(Lines of data)

--------------------

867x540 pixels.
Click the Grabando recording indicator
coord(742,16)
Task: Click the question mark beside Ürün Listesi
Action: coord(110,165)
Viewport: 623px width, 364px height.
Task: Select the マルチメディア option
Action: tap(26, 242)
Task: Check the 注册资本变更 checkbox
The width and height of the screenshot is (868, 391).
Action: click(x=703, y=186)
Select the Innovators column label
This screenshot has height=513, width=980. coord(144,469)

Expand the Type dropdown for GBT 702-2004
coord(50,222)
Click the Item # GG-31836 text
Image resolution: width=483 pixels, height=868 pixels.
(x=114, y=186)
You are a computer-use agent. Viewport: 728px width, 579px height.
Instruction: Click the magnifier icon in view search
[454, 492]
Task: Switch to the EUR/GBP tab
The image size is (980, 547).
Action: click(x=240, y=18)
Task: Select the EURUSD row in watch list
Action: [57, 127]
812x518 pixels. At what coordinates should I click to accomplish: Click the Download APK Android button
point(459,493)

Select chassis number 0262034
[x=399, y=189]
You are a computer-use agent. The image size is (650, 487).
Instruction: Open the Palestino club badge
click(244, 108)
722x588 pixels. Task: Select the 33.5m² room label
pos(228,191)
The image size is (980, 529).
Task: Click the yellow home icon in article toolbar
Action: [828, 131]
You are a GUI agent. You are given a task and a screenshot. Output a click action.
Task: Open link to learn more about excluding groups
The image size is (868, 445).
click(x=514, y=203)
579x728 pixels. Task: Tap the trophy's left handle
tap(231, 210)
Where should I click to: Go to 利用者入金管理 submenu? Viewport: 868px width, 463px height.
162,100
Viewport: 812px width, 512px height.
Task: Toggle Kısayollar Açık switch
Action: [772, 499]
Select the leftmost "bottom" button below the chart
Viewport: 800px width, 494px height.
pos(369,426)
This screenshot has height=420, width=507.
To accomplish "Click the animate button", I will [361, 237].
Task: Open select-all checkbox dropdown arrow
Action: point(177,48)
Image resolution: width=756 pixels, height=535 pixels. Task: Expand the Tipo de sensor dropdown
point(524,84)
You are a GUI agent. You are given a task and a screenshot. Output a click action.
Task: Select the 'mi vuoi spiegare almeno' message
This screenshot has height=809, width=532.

--------------------

### Aim of the task
Copy out every line of data above, word for word and in the same order.

### Output below
867x540 pixels.
Click the Grabando recording indicator
coord(742,16)
Task: Click the question mark beside Ürün Listesi
Action: coord(110,165)
Viewport: 623px width, 364px height.
Task: Select the マルチメディア option
Action: tap(26, 242)
Task: Check the 注册资本变更 checkbox
The width and height of the screenshot is (868, 391).
Action: click(x=703, y=186)
Select the Innovators column label
This screenshot has height=513, width=980. coord(144,469)

Expand the Type dropdown for GBT 702-2004
coord(50,222)
Click the Item # GG-31836 text
Image resolution: width=483 pixels, height=868 pixels.
(x=114, y=186)
You are a computer-use agent. Viewport: 728px width, 579px height.
Instruction: Click the magnifier icon in view search
[454, 492]
Task: Switch to the EUR/GBP tab
The image size is (980, 547).
Action: click(x=240, y=18)
Task: Select the EURUSD row in watch list
Action: [57, 127]
812x518 pixels. At what coordinates should I click to accomplish: Click the Download APK Android button
point(459,493)

Select chassis number 0262034
[x=399, y=189]
You are a computer-use agent. The image size is (650, 487).
Instruction: Open the Palestino club badge
click(244, 108)
722x588 pixels. Task: Select the 33.5m² room label
pos(228,191)
The image size is (980, 529).
Task: Click the yellow home icon in article toolbar
Action: [828, 131]
You are a GUI agent. You are given a task and a screenshot. Output a click action.
Task: Open link to learn more about excluding groups
The image size is (868, 445).
click(x=514, y=203)
579x728 pixels. Task: Tap the trophy's left handle
tap(231, 210)
Where should I click to: Go to 利用者入金管理 submenu? Viewport: 868px width, 463px height.
162,100
Viewport: 812px width, 512px height.
Task: Toggle Kısayollar Açık switch
Action: [772, 499]
Select the leftmost "bottom" button below the chart
Viewport: 800px width, 494px height.
pos(369,426)
This screenshot has height=420, width=507.
To accomplish "Click the animate button", I will [361, 237].
Task: Open select-all checkbox dropdown arrow
Action: point(177,48)
Image resolution: width=756 pixels, height=535 pixels. Task: Expand the Tipo de sensor dropdown
point(524,84)
You are a GUI agent. You are given a task and a screenshot. Output a click action.
Task: Select the 'mi vuoi spiegare almeno' message
This screenshot has height=809, width=532.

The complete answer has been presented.